One key advantage is that the app can be available in the middle of the night when people need help, and not require patients to wait for a therapist to offer them an appointment, Espie said. Amid a shortage of providers trained to offer CBT for insomnia, the app may also help expand access to care for patients who might otherwise be unable to receive treatment.

Patients in the current study were 48 years old on average and most were female and white.

Roughly half of them consumed caffeine at least twice daily and on average, this group of patients was slightly overweight - both things that can get in the way of a good nights’ sleep.

To assess the effectiveness of digital CBT, researchers asked patients to assess the magnitude of improvements in their own physical health, psychological wellbeing, insomnia and sleep-related quality of life.
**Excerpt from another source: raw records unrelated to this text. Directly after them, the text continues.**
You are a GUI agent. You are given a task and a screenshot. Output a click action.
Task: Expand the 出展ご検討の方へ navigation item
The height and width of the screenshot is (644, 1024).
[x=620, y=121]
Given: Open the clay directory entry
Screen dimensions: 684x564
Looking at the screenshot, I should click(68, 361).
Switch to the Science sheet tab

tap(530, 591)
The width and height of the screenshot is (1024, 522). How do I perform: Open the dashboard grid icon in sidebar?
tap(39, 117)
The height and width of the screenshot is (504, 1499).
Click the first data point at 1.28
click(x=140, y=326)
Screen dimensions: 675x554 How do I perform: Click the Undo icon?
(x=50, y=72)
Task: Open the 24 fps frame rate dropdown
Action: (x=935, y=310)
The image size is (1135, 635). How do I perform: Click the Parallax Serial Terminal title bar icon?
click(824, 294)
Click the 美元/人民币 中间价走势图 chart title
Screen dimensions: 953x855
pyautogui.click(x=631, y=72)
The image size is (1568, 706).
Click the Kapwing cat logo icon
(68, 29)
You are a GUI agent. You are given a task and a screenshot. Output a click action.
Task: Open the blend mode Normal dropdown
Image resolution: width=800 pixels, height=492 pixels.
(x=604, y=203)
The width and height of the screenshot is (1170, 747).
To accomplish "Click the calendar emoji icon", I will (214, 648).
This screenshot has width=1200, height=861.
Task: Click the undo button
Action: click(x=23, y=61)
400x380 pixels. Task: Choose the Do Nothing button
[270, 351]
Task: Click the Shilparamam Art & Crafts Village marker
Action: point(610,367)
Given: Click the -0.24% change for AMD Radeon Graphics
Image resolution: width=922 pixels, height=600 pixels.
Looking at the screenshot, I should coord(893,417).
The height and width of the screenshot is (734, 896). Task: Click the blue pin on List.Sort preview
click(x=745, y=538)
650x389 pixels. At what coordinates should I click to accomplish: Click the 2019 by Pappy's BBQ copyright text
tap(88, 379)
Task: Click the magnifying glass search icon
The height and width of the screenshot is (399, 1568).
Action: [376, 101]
On all of these measures, digital CBT appeared to make a bigger impact than sleep hygiene education, the study found.

Even though the study was a controlled experiment, it wasn’t designed to assess whether or how digital CBT might perform relative to in-person CBT. It’s also possible that results would be different in more diverse patient populations.

Even so, the results offer fresh evidence of the potential for mobile and web-based therapy to be one effective option for treating insomnia, said Ricardo F. Munoz, director of the Institute for International Internet Interventions for Health (i4Health) and a professor emeritus at the University of California, San Francisco.

“Treating insomnia with CBT has longer lasting effects than, for example, treating insomnia with medication,” Munoz, who wasn’t involved in the study, said by email. “Because CBT involves learning how to sleep well, what the person learns can be used indefinitely; medications only work while you are using them and can have harmful side effects.”